The Right and Cool Way of Building Robots

A fireside chat with K-Scale Labs

and

Dec 11, 2024

On November 26, in Menlo Park, we hosted a session titled “The Right and Cool Way of Building Robots” as part of the event “The Future of AI in Robotics and Wearable Hardware.” Zhaoyang Wang, chief editor at GenAI Assembling, introduced Pawel Budzianowski, co-founder and CTO of K-Scale Labs, to discuss innovative approaches to building robots in a startup.

Pawel shared his journey from NLP to robotics and K-Scale’s progress in developing open-source platforms, managing supply chains, and advancing simulation learning. He highlighted AI’s role in transforming robotics, the value of low-cost production, and the importance of real-world data for training smarter robots.

Below is the full transcript of their conversation:

Zhaoyang: Welcome to our first meetup! Today, we have a fantastic guest, Pawel from the robotics startup K-Scale. He’s the CTO and co-founder of this incredible humanoid robotics company. Over the next 30–40 minutes, we’ll discuss the best and most innovative ways to build robots in a startup, covering all aspects of this fascinating topic. But before I dive into my questions for Pawel, let me ask the audience: have any of you heard of the Kardashev scale?

Audience Member: It’s about civilizations and energy consumption—measuring development by how much energy a civilization can harness, right?

Pawel: That’s absolutely correct! At K-Scale, we strongly believe robots are essential for maintaining and advancing our civilization. To reach the next level of progress, we’ll need significantly more energy—because as we deploy more robots, we’ll eventually harness energy from all the stars in the galaxy. That might sound like science fiction now, but I hope it will become a reality one day.

Zhaoyang Wang: Exactly. I brought up this question because the company name, K-Scale, is inspired by this theory. Let’s start there. Why did you choose this name, and how does K-Scale work toward fulfilling that vision? What are you working on now?

Pawel: Sure, a bit of background first—nice to meet you all! I’m Pawel, and we started K-Scale just a few months ago. Ben, our CEO, joined Y Combinator’s Winter 2024 batch. I met him a couple of weeks before I traveled to Europe.
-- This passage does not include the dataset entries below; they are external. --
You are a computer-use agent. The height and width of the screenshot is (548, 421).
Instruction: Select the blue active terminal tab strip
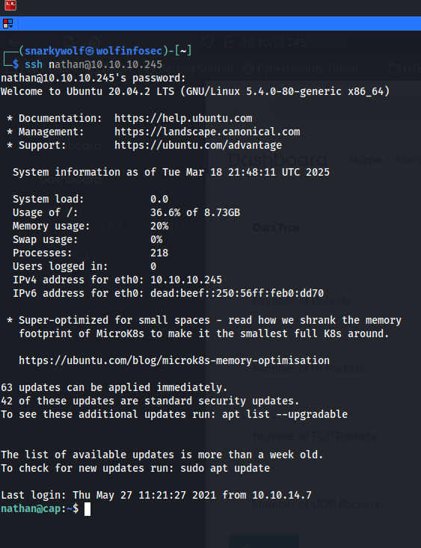pos(219,23)
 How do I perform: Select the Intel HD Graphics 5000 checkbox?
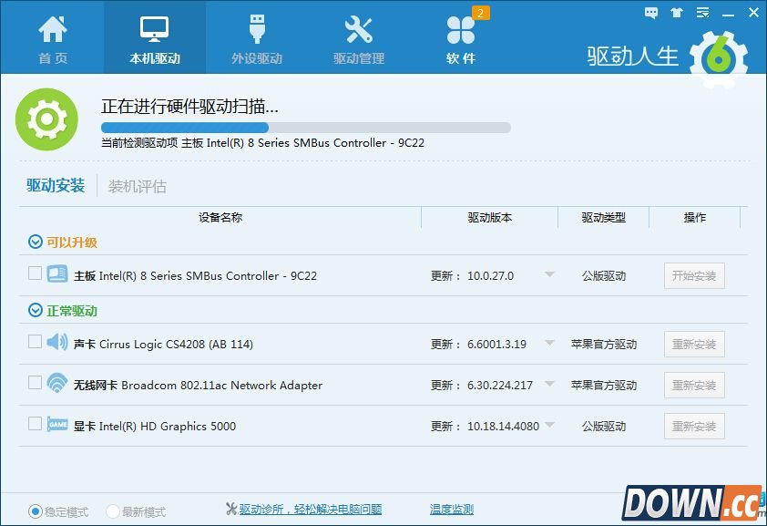coord(35,423)
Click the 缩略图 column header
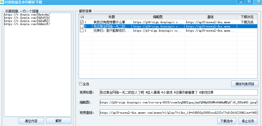 point(158,17)
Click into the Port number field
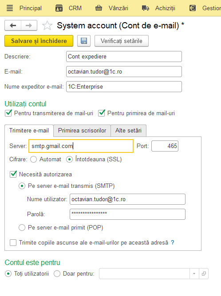The image size is (221, 296). click(165, 146)
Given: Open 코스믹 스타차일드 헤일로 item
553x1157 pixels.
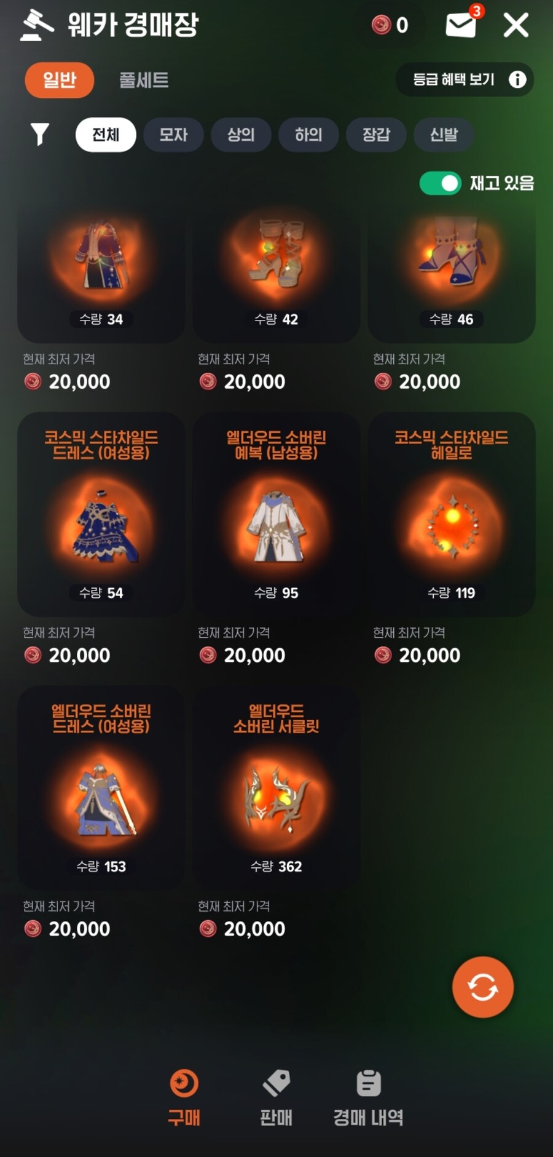Looking at the screenshot, I should point(452,514).
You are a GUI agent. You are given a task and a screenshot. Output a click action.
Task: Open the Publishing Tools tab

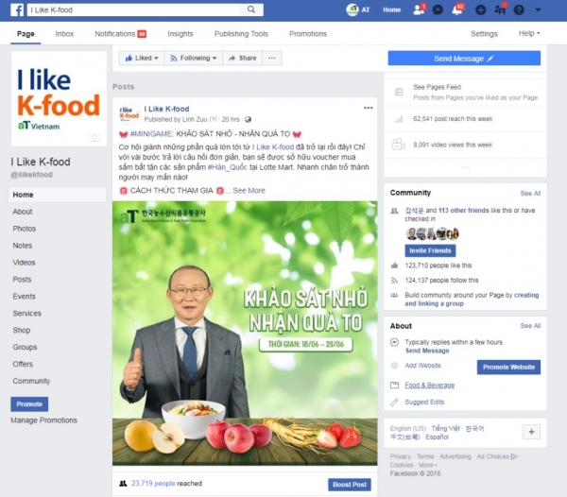241,34
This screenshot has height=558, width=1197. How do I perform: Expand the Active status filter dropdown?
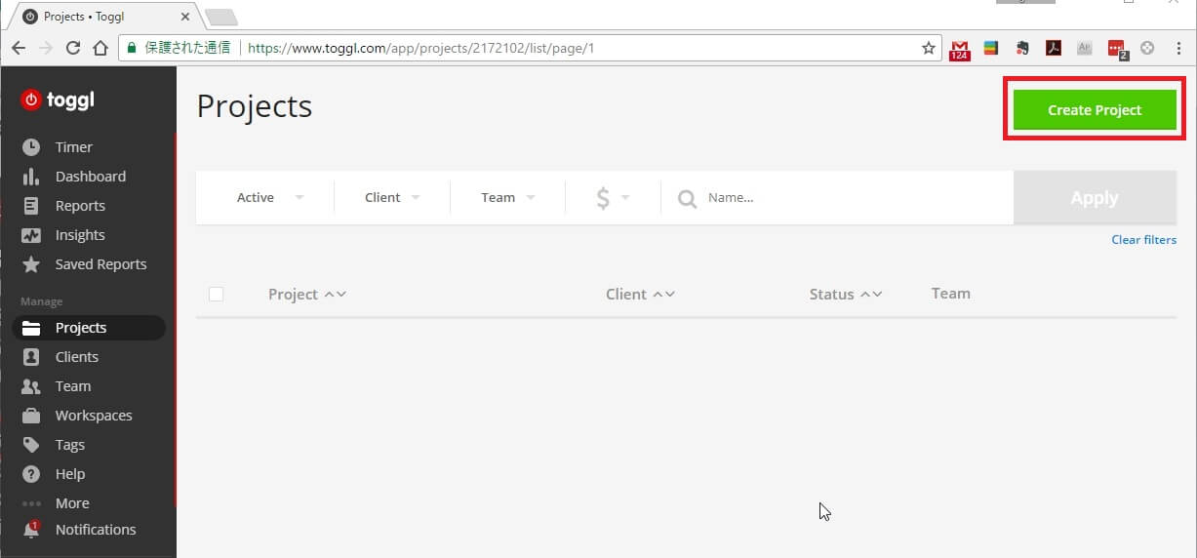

My background is in large language models (LLMs) and conversational AI. I first met Ben at a breakfast that somehow turned into a four-hour conversation. We connected through the internet, as many in the LLM and robotics community do.

Around that time, some fascinating research was coming out of Stanford, Berkeley, and DeepMind—like the papers showing small robots playing soccer autonomously. When I saw that, it reignited my passion. I told my wife, “I need to build one of these robots!” So here I am, nine months later.

As Ben and I talked, we realized the technology landscape for AI and robotics was evolving quickly, especially in areas like actuators. It led to what seemed like a crazy bet: we genuinely believe that, within a few years, personal humanoid robots could cost less than $5,000. It might sound absurd in 2024, but consider how unexpected ChatGPT’s breakthrough felt just a couple of years ago. If this happens, exploring the galaxy with robots—teleoperating from Earth while sipping coffee—doesn’t seem so far-fetched. That’s how we landed on the name, inspired by the Kardashev scale. Though I’ll admit, not everyone catches the reference!

Zhaoyang: Fascinating. So, what has K-Scale been up to recently? I remember meeting Ben three months ago, and he mentioned some exciting developments. What progress have you made in these few months?

Pawel: We officially launched the company in March. Let me show you something—What you see here is a $350 robot, entirely open-source. This project began just 30 days ago as part of a hackathon we hosted. Over the past month, we’ve supported developers using our software stack and expertise to build robots like this one. Our goal is to create a foundational layer of software and machine learning tools to make robotics accessible to everyone.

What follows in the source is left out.